• [Task brief]: Please copy exactly the part of the records below that opens with the line containing "Open the Deduplicate Keep Last code node" and closes with the line containing "The height and", leaving out any pictures.
-- Given information follows --
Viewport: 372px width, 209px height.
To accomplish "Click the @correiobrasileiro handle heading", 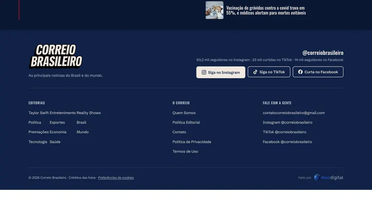I will pos(323,52).
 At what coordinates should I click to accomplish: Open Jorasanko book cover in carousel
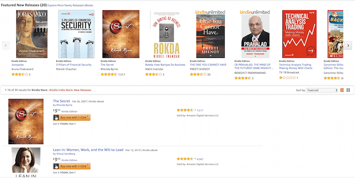click(x=32, y=34)
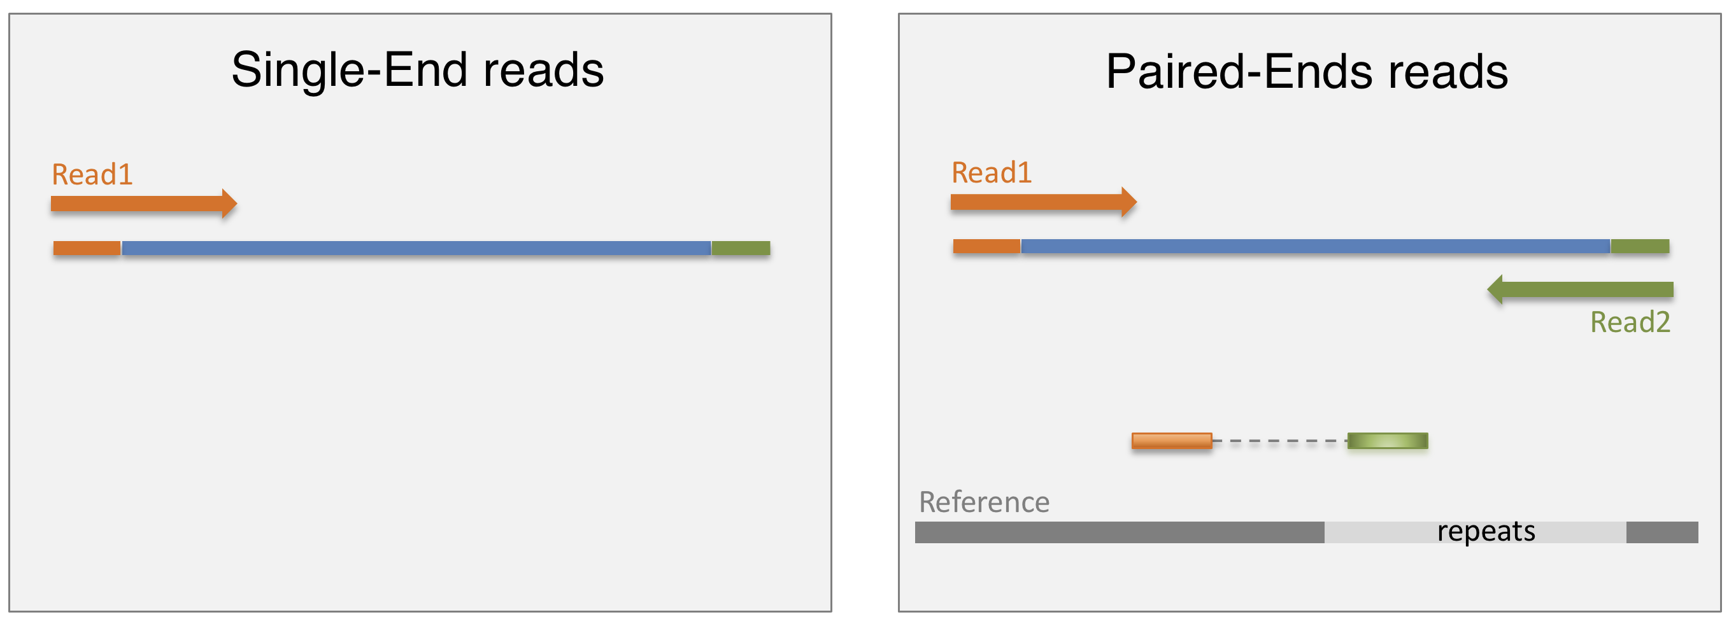This screenshot has height=631, width=1736.
Task: Select the Read2 text label
Action: (1630, 323)
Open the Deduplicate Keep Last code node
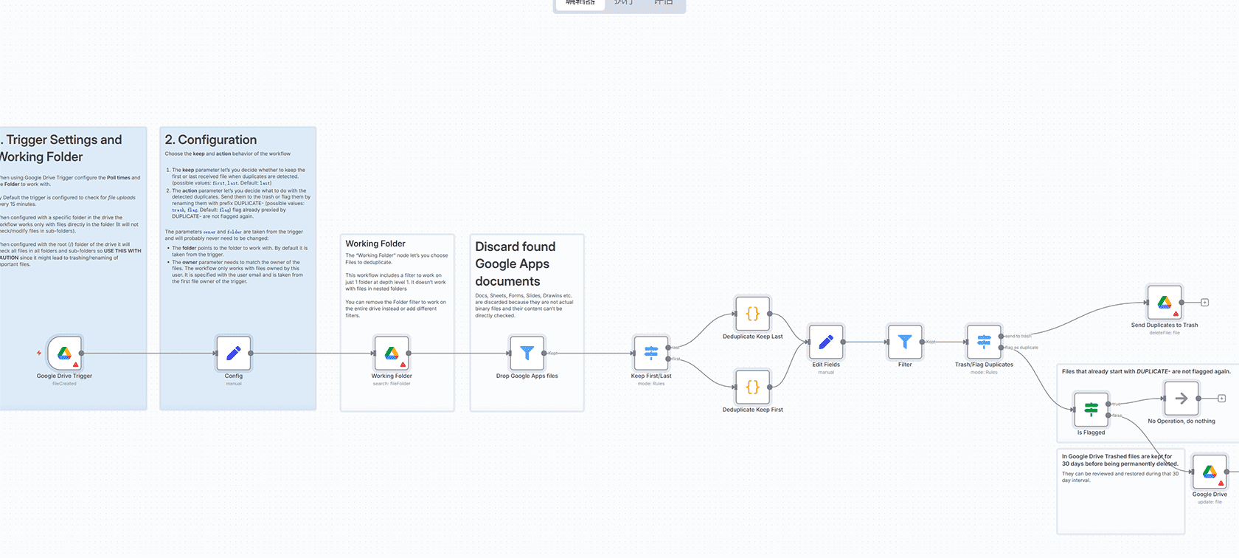The image size is (1239, 558). (752, 314)
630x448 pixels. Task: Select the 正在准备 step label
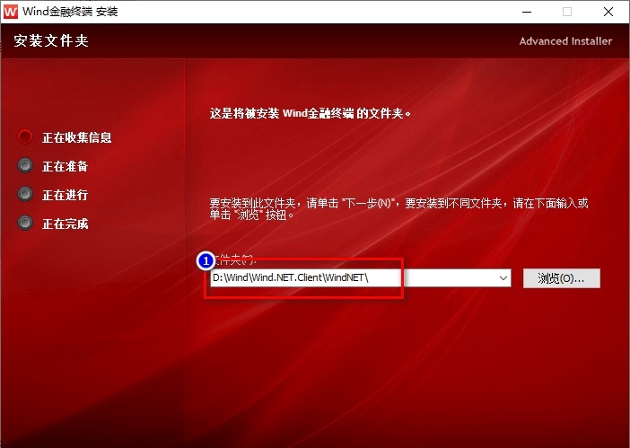tap(66, 166)
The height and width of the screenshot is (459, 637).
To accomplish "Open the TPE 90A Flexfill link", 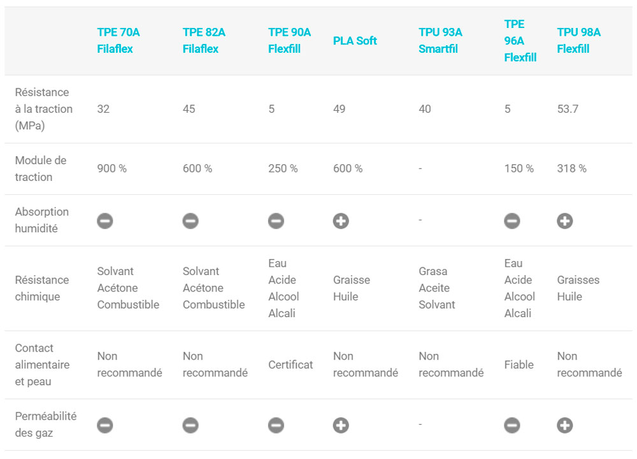I will 289,41.
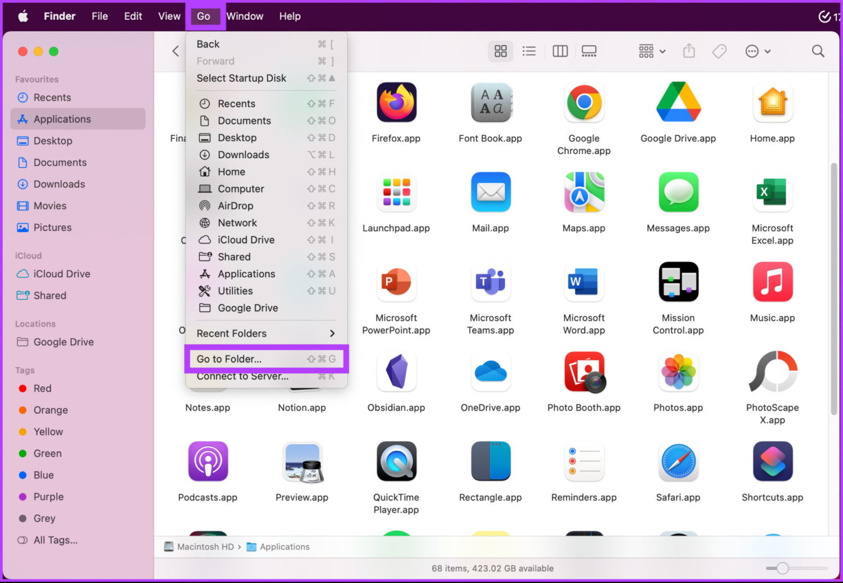Expand the Recent Folders submenu
The image size is (843, 583).
tap(265, 334)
-- Given information concluded --
• [Task output]:
Open the Deduplicate Keep Last code node
The image size is (1239, 558). (752, 314)
630x448 pixels. Task: Select the 正在准备 step label
tap(66, 166)
The height and width of the screenshot is (459, 637).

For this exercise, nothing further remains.